The more time that goes by with cryptocurrency, the more firsts we encounter. This latest first is in the case of the unnamed man. In this case, the Justice Department is alleging they used crypto assets to evade sanctions with a sanctioned country. Unfortunately for this individual, the judge, in this case, does not believe in anonymity and intends to prove just how real the ability to track it is, as well as holding his feet to the fire for trying to avoid sanctions.
In an opinion piece for the case, federal judge Zia M. Faruqui gave some terrific insight into the case, and what it means for cryptocurrency going forward. “Yet like Jason Voorhees the myth of virtual currency’s anonymity refuses to die. See Friday the 13th (Paramount Pictures 1980). Appearing to rely on this perceived anonymity, Defendant did not hide the Payments Platform’s illegal activity. Defendant proudly stated the Payments Platform could circumvent US sanctions by facilitating payments via Bitcoin.”
The coin in question here specifically is Bitcoin (BTC), which is the world’s most accepted and widely known form of cryptocurrency. Reportedly, the defendant designed a platform to transfer $10 million in BTC between an account here in the U.S. and a country with sanctions on it. This deliberate evasion of sanctions is a clear violation of the International Emergency Economic Powers Act (IEEPA) to defraud the U.S. This, in turn, also violates several Office of Foreign Assets Control (OFAC) regulations.
Ever since crypto first came into existence in 2009, it has been considered to be an untraceable transaction. For people buying and selling things on the dark/deep web, it was a way to instantly move money for illicit transactions, or even just things you didn’t want others to know about. This kind of secrecy made it attractive for many people, even those who just wanted to ensure they had some money put aside for a rainy day. Given its price point for the first 18 months or so of its existence, this was a great move to keep money set aside.
Now, it has become as widely traded as gold or silver, and in the case of BTC, it is a coin the U.S. government is incredibly interested in. They want to see how the coins move, when, and where they move. As this is all digital and in code, there is a tremendous track for tracing the coins, unless you are using an intermediary to help wash the coins. Many people, even private investors, will do this. Simply just to be certain that they are blissfully unaware of the coin’s origins or what the back story is with how the person they got it from obtained it.
Judge Farqui isn’t too fond of this idea. “The question is no longer whether virtual currency is here to stay (i.e., FUD) but instead whether fiat currency regulations will keep pace with frictionless and transparent payments on the blockchain. [The Office of Foreign Assets Control’s] recent guidance confirmed that ‘sanctions compliance obligations apply equally to transactions involving virtual currencies and those involving traditional fiat currencies.’”
This kind of control and obligations are going to make using cryptocurrency more difficult for most people, and may ultimately keep them away.
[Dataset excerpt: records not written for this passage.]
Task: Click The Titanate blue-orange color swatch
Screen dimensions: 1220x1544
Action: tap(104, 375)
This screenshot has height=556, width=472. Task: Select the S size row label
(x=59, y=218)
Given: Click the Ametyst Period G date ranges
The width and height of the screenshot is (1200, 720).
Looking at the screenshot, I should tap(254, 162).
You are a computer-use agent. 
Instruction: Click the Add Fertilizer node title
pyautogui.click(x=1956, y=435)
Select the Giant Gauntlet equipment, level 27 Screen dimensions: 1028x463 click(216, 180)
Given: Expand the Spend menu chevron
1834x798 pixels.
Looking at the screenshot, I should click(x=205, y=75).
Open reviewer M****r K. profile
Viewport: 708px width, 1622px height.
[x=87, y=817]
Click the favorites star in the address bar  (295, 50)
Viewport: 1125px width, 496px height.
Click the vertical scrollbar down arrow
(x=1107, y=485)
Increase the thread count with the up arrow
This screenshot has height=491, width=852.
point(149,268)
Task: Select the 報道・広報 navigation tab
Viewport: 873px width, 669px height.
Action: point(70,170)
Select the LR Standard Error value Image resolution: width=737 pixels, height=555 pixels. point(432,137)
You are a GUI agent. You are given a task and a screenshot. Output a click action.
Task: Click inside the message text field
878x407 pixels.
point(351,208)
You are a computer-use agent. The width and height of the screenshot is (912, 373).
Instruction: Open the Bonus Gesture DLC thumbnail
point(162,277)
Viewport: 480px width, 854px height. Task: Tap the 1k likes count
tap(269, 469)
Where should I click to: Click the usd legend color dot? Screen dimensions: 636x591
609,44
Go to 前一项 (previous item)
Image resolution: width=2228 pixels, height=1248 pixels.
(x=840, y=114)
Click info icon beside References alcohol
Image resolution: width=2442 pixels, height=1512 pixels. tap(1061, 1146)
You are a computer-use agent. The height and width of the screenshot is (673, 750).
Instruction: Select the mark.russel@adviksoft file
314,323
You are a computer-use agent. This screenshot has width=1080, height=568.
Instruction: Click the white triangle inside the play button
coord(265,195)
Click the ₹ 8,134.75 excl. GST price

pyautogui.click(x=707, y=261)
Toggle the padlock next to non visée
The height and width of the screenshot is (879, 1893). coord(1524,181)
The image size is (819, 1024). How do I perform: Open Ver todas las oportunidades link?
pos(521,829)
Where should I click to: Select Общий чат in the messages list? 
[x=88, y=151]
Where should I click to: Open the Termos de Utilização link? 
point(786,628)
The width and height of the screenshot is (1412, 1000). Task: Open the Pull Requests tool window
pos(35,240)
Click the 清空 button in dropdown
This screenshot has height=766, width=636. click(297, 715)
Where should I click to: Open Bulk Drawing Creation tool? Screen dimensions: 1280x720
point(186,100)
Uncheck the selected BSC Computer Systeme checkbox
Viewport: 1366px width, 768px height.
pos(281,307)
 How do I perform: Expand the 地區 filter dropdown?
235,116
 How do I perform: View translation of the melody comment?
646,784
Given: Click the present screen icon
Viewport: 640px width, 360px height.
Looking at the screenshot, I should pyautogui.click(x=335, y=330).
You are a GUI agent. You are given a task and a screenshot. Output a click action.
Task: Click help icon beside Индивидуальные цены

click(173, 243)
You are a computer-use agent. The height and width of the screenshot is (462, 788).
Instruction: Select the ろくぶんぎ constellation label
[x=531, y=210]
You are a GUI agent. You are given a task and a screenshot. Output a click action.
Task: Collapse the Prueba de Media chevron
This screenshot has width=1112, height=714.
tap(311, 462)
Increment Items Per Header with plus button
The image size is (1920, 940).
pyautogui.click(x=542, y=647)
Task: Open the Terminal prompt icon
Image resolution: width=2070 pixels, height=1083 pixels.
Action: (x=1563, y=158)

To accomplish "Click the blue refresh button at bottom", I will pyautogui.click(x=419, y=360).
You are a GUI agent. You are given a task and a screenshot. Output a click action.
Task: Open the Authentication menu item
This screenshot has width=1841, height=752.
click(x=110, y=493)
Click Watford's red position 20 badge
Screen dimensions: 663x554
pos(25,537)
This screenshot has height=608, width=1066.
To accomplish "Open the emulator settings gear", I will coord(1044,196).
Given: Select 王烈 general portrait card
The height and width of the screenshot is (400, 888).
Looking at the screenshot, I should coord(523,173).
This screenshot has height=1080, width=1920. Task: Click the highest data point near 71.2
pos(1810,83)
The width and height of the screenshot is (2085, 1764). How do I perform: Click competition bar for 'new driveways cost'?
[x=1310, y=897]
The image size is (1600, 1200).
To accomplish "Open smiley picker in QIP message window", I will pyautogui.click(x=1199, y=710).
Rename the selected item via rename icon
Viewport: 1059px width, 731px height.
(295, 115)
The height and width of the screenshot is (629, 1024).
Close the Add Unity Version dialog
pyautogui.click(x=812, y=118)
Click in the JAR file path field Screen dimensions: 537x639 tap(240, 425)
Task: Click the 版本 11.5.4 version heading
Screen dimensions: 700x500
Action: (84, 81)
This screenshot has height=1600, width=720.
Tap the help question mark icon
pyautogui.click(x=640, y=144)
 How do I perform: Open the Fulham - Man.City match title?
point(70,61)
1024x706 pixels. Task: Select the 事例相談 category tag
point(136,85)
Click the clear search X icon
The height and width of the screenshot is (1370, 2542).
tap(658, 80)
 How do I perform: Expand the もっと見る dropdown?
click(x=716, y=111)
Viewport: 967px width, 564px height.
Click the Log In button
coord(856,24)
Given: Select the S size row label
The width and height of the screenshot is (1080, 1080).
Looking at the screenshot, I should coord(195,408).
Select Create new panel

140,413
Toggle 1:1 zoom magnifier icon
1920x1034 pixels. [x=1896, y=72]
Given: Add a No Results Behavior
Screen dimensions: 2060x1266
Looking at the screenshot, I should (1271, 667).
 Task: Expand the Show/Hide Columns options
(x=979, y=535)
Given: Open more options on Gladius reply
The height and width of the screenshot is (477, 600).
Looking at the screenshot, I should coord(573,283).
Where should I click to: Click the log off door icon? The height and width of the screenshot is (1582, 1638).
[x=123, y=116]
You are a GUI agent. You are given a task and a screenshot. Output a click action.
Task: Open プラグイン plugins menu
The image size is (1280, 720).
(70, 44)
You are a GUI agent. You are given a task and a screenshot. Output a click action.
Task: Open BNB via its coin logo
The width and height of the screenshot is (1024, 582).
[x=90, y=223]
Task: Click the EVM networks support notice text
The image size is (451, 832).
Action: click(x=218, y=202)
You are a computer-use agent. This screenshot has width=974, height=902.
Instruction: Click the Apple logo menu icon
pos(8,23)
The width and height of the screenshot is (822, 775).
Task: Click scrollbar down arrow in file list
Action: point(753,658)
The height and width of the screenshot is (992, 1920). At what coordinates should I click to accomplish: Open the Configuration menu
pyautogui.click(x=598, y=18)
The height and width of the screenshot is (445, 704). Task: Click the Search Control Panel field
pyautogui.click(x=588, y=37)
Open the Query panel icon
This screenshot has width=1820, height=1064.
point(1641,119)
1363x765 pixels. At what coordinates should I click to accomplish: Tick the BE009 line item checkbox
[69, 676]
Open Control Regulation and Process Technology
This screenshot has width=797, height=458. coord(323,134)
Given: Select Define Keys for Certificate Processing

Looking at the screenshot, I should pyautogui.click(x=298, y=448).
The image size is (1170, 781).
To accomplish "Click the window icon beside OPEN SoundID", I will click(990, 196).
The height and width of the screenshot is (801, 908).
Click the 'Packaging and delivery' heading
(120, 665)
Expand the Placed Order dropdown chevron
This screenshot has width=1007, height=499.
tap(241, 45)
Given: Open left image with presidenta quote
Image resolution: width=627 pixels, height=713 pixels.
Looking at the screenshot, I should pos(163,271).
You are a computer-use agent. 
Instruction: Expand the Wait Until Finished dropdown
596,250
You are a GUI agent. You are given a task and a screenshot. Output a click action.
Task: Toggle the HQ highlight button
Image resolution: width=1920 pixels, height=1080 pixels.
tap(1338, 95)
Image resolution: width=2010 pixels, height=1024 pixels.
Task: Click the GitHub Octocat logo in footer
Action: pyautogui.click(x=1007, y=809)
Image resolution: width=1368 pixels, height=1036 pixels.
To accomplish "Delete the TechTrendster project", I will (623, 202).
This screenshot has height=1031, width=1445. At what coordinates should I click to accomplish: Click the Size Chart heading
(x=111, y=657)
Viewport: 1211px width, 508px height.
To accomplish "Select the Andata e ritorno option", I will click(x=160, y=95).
For those who just want to casually invest and aren’t too concerned about the government knowing they have money in there, companies like Robinhood are ideal. Trading anonymity for convenience isn’t anything new financially, either. Look at credit cards and debit cards for a great example of that. You see a lot of people using them everywhere, while the transaction is permanently recorded. Because they are easier than walking around with tons of cash, the convenience trumps the loss of anonymity cash provides. Unlike crypto, though, those cards are insured.